The Indispensable Founders
Steven K. Green March/April 2025Those who disparage the principle of separation of church and state face an inconvenient reality: the religious freedom legacy of James Madison and Thomas Jefferson.
In 1947, at the cusp of a cold war that would pit “one nation under God” against “godless Communism,” the U.S. Supreme Court entered the fray over the relationship between church and state. That year, and then in the next, the Court issued rulings in two seminal First Amendment cases. The first case involved the issue of financial assistance for religious-based schooling, while the second concerned religious instruction in the public schools, two issues the Court had not before considered. Despite a slim majority upholding the financial aid in question—reimbursements for transportation costs for children to attend parochial schools—the justices in both decisions unanimously agreed on the overarching principle for adjudicating religion clause disputes: the Constitution mandated the separation of church and state.

Information supplied:
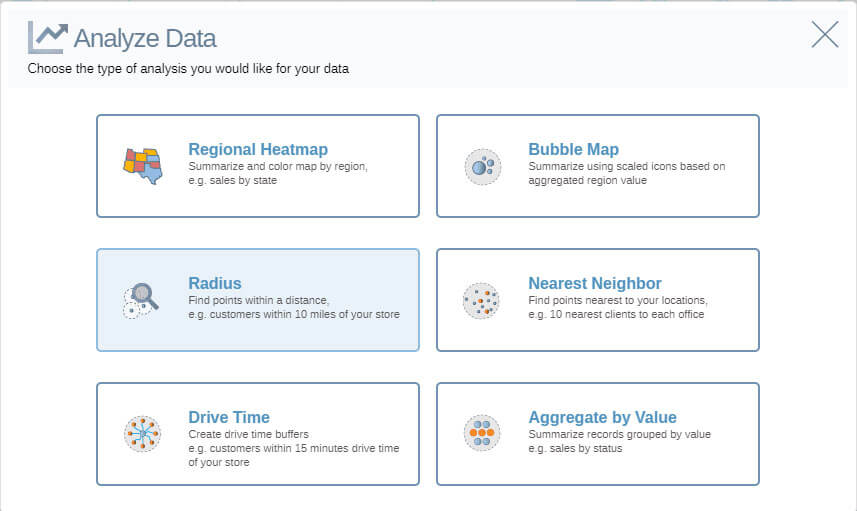Click the Regional Heatmap colored map icon
857x511 pixels.
click(x=143, y=166)
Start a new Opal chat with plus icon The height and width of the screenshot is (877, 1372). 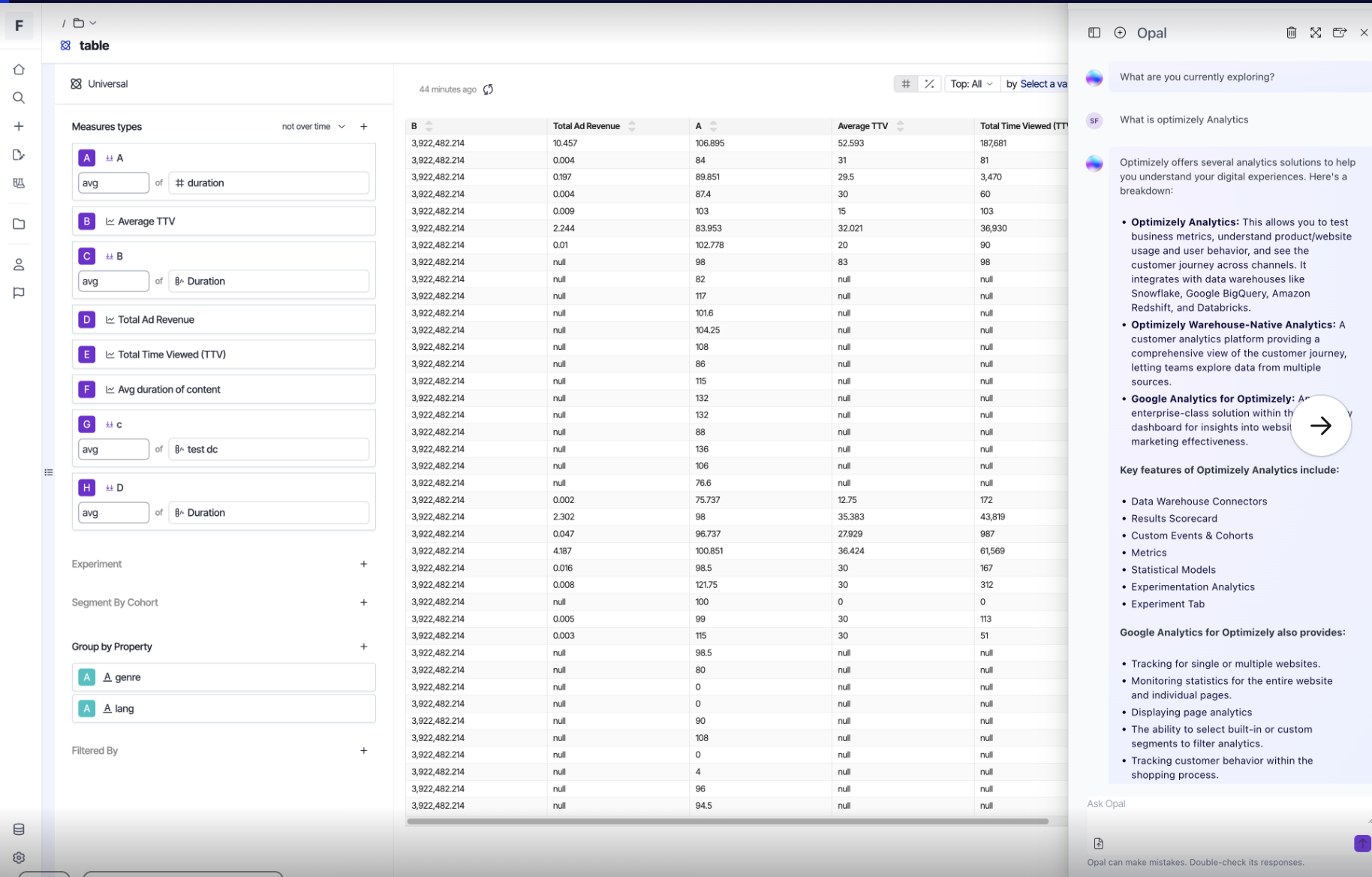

What is expected:
In the article on church-state separation, what financial aid did the slim majority uphold in the first case? The listing plays no part in this work.

Task output:
Reimbursements for transportation costs for children to attend parochial schools.